Task description>
Would you retype the line that contains "Select the phone contact tab" and all lines following it to the end of the entries below, exactly and without pictures?

(Record extracts Opens)

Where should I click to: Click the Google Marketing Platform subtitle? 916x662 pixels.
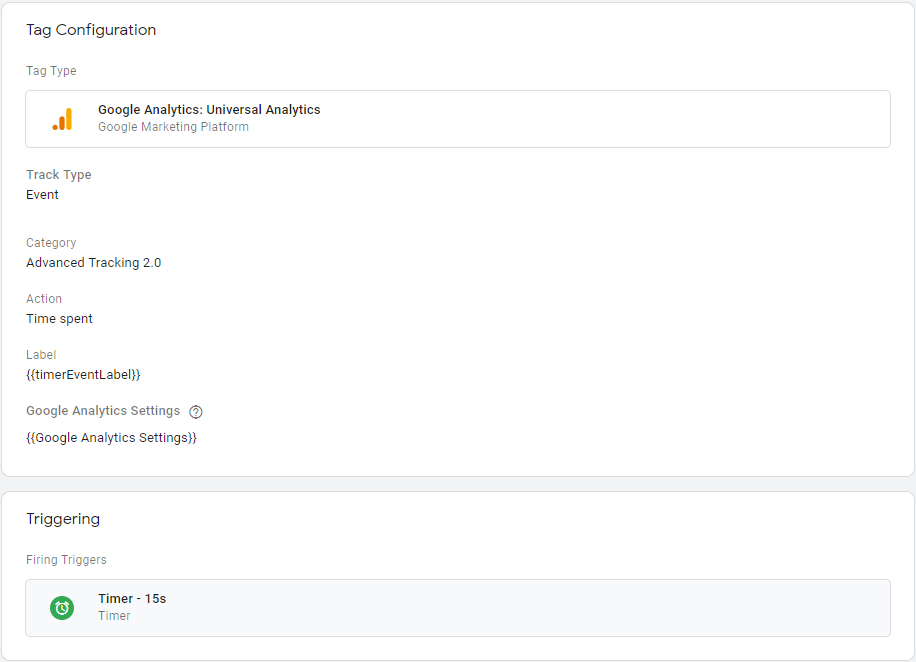(x=174, y=127)
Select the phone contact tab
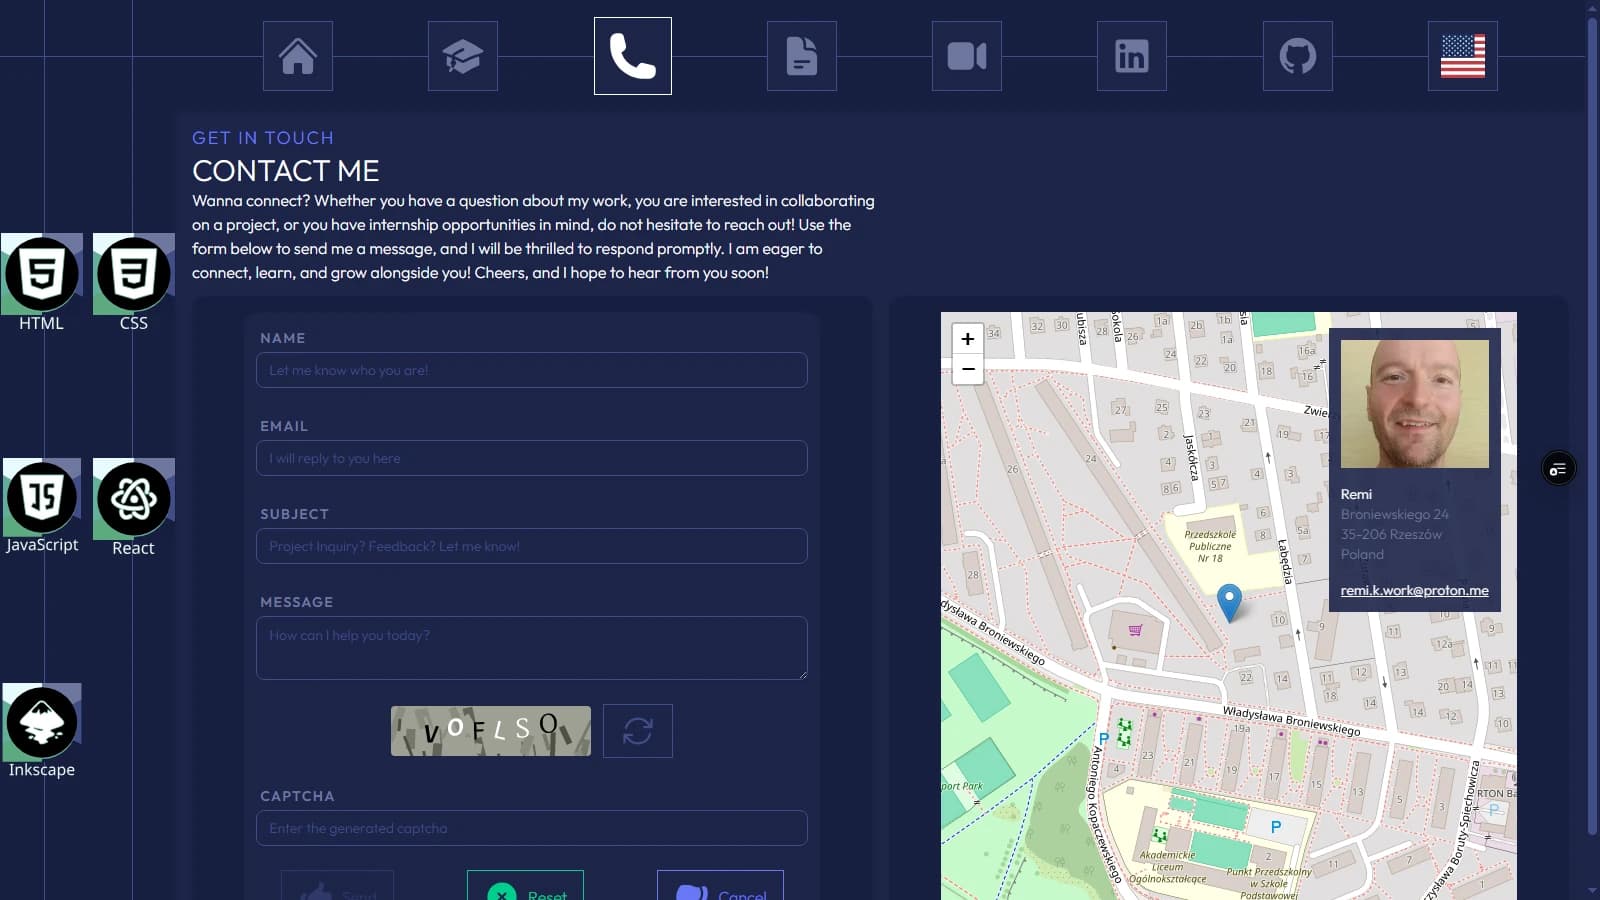The image size is (1600, 900). click(633, 56)
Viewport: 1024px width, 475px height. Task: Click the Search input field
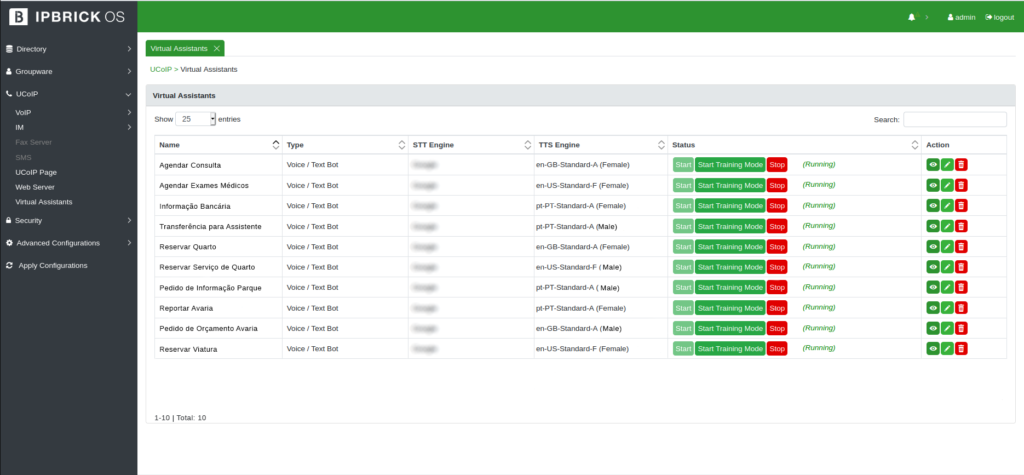click(x=954, y=119)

(Record extracts Closes)

The completed task>
Select the phone contact tab
The image size is (1600, 900). click(633, 56)
Viewport: 1024px width, 475px height. Task: Click the Search input field
click(x=954, y=119)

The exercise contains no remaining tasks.